In the year 1984 and 1988, two people producing the documentary Yama – Attack to Attack were successively assassinated. The film depicts the conflicts between day laborers and the secret maneuvering of the Yakuza. The murder suspects are members of the "Kokusuikai" yakuza group.

In 1996, Tokyo and the 23 Wards of Tokyo mutually agreed to carry out a deed that gave protection to homeless people. Until each ward decided on a residence for their homeless population, they entrusted their homeless residents to Sanya. The measure was to temporarily give custody, but problems such as who was the guarantor of the homeless existed. After that once more the wards could not find that many apartments to take over for their homeless, so more homeless were taken to Sanya, and just like that, left alone. Over a long period of time, many people became left with an uncertain address. From this sort of action, Sanya is ridiculed as the "district of abandoned people". In recent years, the aging of Sanya's principal residents, the day laborers, and the decreasing population have become problems. From this fact, it is said that "the town of day laborers" is in the process of becoming "the town of welfare".

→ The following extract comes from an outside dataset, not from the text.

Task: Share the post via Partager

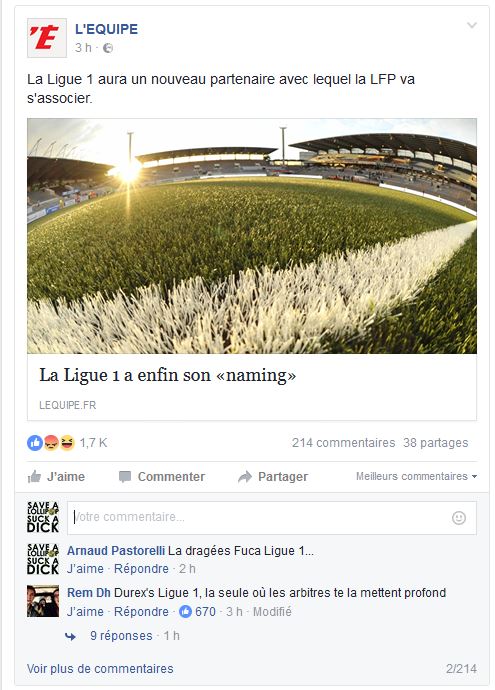Action: tap(273, 477)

Accompanying such a change in residents, the simple-lodging establishments that existed traditionally for day laborers, are instead, increasingly being used as cheap hotels, due to foreigners from many countries coming to Japan for travel. Inside of the lodgings, information has come to be written in English, and the movement of owners promoting to foreign customers can be seen. Also brand new constructions of simple-lodging establishments are appearing one by one. Furthermore, in recent years, the case can be seen where during breaks, young people from inside and outside of Japan traveling to the city or coming for events use these simple-lodging establishments.

==Transportation==
Minami Senju Station
- Jouban Line, Hibiya Line, Tsukuba Express: 7-minute walk to Sanya

Minowa Station
- Hibiya Line: 10-minute walk to Sanya

=="Sanya" written around Tokyo==
After the government act to change the name of Sanya and several other locations in Tokyo in the 1960s, the name Sanya has been fading away. Outside of the name's usage in outdated maps, below are some of the few locations in Tokyo where the written word "Sanya" can still be seen:

- Chuo-Ward – "Sanya River Bank" is located in the present day town of Nihonbashi. Also, there is the "Sanya Canal" which can be passed while going the Yoshiwara Red Light District from the "Sanya Boat", a shipping agency.
- Shibuya-Ward – In the current Yoyogi district, there is a "Sanya Elementary School".